6. Improved Patient & Operator Well-Being

POCUS can be performed simultaneously with stabilization, other diagnostic tests, and therapy, which can expedite patient care by providing information not attainable through physical examination, increase support for a diagnosis, and improve patient comfort by avoiding delays in treatment. Studies in human medicine demonstrate increased diagnostic confidence in clinicians who incorporate POCUS into routine examinations.47 POCUS is dynamic, providing real-time feedback that is key for acquisition and interpretation of information. For example, POCUS can increase confidence when performing centesis by confirming presence of pathology (eg, free fluid or air) and providing guidance to ensure samples are obtained from the correct location.

Conclusion

POCUS is practical and adaptable, allowing examination without disrupting patient care.

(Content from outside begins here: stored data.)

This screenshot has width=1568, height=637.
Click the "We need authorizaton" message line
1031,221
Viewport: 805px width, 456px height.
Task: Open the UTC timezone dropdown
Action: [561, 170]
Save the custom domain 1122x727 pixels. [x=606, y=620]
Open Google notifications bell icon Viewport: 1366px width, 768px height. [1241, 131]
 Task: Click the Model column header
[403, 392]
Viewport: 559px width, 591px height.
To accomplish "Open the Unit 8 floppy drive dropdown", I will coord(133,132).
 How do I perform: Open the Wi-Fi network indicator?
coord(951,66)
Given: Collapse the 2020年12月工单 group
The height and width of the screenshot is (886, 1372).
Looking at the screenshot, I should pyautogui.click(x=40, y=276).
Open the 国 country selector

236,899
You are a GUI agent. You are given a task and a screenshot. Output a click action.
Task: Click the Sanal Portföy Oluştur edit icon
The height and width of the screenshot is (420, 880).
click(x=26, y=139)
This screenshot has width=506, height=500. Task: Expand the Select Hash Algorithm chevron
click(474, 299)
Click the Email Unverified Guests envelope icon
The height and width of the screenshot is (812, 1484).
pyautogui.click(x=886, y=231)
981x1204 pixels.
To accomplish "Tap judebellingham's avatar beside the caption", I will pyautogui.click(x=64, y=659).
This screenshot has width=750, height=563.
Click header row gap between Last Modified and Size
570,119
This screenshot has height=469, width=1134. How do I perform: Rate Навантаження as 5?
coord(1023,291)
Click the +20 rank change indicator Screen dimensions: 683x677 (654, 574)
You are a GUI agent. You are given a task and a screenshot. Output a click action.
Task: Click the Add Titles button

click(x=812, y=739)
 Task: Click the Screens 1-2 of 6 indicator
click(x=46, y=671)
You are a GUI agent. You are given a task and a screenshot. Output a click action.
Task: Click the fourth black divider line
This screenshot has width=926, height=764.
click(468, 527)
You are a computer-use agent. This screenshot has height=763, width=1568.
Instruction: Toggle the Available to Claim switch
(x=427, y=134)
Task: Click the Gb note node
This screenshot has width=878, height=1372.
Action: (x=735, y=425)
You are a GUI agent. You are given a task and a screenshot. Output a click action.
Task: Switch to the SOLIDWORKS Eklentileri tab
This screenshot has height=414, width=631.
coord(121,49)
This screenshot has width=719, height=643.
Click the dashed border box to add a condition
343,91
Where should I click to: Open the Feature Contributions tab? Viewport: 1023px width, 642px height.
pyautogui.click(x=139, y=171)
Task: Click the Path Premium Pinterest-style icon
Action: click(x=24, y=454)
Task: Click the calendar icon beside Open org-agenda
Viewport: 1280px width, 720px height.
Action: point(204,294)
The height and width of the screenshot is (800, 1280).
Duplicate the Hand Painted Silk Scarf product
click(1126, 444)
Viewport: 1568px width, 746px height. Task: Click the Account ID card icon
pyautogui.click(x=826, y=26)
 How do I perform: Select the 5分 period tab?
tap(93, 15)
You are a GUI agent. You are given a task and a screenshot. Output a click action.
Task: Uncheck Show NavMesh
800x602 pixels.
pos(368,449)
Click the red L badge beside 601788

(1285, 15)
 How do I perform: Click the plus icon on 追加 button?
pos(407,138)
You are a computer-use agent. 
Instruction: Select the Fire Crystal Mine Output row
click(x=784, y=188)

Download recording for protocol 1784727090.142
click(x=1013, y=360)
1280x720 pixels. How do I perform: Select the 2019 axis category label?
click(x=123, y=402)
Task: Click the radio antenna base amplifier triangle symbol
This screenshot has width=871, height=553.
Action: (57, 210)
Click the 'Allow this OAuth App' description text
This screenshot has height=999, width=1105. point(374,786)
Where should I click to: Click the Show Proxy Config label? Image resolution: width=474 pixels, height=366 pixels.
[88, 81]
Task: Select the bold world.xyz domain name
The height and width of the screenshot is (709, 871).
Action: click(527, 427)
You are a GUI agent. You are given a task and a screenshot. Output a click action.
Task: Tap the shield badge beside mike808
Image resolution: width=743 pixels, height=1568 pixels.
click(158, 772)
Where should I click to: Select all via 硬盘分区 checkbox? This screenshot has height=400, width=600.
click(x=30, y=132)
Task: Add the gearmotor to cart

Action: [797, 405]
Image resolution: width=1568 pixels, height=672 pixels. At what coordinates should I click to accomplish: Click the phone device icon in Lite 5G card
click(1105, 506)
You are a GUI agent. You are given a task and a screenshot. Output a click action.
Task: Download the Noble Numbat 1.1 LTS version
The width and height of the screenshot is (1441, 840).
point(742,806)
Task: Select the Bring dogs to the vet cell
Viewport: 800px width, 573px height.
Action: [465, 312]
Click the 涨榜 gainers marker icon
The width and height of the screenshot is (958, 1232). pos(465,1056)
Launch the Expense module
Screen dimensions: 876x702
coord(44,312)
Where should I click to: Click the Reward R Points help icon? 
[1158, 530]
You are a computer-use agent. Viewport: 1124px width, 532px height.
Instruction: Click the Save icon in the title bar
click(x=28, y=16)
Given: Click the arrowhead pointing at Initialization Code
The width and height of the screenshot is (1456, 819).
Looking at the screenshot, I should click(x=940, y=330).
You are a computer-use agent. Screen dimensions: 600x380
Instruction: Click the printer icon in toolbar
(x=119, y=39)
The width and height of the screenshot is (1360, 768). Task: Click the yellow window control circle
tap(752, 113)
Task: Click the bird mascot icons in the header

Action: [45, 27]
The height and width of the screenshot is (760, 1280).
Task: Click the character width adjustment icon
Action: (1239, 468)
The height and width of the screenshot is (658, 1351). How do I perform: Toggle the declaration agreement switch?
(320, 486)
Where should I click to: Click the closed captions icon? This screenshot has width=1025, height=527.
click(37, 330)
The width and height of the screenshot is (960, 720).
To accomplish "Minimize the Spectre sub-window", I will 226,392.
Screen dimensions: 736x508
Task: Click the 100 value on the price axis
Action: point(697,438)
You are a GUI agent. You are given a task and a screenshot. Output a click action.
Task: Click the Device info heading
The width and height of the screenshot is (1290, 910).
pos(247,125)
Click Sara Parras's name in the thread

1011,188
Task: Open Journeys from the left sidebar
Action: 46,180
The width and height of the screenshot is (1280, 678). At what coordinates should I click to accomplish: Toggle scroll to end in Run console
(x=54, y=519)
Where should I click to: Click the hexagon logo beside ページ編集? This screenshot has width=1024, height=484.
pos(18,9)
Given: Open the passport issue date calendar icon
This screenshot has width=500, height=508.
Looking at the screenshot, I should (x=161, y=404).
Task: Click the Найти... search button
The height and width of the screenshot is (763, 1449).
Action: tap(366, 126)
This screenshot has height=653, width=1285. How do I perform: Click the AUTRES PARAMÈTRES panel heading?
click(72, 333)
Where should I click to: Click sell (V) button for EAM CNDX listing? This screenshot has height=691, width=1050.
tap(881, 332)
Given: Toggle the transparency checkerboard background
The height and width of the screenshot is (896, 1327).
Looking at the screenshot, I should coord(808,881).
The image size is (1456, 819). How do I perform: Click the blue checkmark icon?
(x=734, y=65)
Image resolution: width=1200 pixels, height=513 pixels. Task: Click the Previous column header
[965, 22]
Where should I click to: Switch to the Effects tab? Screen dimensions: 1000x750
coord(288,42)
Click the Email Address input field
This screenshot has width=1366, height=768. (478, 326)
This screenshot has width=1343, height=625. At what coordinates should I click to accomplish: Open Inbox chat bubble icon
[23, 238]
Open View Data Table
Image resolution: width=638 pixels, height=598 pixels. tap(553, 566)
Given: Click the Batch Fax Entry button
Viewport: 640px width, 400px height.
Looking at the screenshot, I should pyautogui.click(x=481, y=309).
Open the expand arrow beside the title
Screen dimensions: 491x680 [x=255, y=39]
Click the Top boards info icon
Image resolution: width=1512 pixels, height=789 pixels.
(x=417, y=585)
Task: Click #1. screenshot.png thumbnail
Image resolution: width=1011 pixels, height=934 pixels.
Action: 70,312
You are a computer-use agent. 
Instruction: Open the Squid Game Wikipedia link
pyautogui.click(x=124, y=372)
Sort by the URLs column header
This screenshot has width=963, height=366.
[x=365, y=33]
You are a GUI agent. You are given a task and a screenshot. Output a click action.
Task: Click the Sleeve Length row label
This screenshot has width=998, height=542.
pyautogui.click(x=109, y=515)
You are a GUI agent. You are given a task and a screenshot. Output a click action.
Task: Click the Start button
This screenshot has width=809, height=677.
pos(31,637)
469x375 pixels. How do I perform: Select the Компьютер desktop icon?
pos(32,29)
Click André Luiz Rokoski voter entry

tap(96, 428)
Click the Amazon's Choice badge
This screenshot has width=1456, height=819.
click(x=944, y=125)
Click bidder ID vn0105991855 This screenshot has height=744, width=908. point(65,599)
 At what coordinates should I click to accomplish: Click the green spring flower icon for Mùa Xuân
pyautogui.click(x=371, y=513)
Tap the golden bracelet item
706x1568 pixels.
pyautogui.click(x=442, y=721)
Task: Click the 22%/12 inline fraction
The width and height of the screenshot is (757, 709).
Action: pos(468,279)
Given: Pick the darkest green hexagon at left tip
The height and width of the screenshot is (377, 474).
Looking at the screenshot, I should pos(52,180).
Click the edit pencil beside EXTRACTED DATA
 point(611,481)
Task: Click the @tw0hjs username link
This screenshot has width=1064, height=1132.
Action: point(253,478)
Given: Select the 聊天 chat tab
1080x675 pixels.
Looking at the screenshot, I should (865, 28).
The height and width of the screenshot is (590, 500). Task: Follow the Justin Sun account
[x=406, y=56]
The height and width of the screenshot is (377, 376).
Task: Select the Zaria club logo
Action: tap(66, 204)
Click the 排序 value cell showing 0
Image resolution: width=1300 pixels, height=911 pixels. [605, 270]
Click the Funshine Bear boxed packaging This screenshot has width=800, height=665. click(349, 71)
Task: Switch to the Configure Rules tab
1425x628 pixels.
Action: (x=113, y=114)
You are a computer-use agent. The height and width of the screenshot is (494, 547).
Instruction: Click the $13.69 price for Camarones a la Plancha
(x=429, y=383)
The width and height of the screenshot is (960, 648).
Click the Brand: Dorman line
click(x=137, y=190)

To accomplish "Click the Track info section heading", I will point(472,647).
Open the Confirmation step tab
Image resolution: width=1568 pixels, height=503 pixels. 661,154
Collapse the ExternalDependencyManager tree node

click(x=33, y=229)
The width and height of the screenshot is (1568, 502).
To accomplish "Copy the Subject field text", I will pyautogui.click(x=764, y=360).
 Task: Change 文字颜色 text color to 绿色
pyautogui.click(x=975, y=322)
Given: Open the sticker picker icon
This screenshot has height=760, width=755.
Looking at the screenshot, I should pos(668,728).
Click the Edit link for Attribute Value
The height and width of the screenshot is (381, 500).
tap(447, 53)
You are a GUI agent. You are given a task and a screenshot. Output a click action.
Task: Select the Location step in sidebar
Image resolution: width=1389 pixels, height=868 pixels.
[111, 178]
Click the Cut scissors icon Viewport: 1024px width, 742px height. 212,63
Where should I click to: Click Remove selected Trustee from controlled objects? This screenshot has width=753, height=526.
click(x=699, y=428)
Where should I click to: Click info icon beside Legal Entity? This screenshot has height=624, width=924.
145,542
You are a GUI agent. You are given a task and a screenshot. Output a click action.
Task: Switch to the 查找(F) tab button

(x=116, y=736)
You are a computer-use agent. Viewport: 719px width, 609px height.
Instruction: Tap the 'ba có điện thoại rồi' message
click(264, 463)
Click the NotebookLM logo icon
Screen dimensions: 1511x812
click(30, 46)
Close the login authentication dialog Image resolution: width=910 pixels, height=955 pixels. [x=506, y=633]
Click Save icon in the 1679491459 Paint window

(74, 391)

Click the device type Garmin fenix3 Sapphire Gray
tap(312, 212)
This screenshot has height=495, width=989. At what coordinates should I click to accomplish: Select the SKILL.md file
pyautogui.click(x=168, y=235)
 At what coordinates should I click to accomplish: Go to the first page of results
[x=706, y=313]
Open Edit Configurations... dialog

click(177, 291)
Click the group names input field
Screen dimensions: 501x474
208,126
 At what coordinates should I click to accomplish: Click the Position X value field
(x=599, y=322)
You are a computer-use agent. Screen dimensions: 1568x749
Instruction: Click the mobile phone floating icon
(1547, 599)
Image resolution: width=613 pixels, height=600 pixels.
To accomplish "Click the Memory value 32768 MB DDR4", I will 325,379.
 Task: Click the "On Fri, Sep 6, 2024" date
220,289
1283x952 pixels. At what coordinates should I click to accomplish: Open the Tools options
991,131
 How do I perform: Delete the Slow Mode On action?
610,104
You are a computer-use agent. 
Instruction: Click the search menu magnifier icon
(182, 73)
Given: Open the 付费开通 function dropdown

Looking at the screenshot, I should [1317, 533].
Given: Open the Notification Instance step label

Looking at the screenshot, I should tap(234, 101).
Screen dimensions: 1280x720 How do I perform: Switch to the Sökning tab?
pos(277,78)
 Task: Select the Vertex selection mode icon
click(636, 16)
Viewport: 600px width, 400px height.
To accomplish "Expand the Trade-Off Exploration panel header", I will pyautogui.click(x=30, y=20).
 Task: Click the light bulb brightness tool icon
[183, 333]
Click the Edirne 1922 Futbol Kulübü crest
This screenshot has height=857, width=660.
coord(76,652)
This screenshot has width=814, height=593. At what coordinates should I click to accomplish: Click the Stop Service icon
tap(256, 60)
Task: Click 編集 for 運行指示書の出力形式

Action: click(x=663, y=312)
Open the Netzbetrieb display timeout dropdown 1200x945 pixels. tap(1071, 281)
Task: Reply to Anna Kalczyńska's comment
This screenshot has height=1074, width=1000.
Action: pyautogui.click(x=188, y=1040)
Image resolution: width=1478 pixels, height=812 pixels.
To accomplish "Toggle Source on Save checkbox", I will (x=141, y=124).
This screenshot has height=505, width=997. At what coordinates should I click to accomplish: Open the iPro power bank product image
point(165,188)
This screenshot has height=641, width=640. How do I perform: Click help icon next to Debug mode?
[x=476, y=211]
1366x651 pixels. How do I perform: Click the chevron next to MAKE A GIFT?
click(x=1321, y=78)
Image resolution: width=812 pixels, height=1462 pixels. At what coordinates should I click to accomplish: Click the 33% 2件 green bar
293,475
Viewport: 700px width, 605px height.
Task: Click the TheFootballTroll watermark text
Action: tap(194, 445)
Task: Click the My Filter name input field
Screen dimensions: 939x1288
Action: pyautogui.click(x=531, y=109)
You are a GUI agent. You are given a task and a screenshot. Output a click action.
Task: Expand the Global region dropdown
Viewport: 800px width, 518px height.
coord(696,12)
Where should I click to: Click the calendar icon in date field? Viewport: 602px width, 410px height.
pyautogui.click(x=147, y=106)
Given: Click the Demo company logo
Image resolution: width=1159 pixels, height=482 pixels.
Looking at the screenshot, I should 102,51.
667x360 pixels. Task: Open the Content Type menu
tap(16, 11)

Results can increase diagnostic confidence, thereby reducing patient and operator stress. POCUS has multiple applications and is a reliable diagnostic modality that has excellent agreement with other types of imaging. Research suggests proficiency can be achieved quickly—even by novice operators. Rapid development and numerous benefits of POCUS technology highlight the importance of incorporating this tool in daily clinical practice.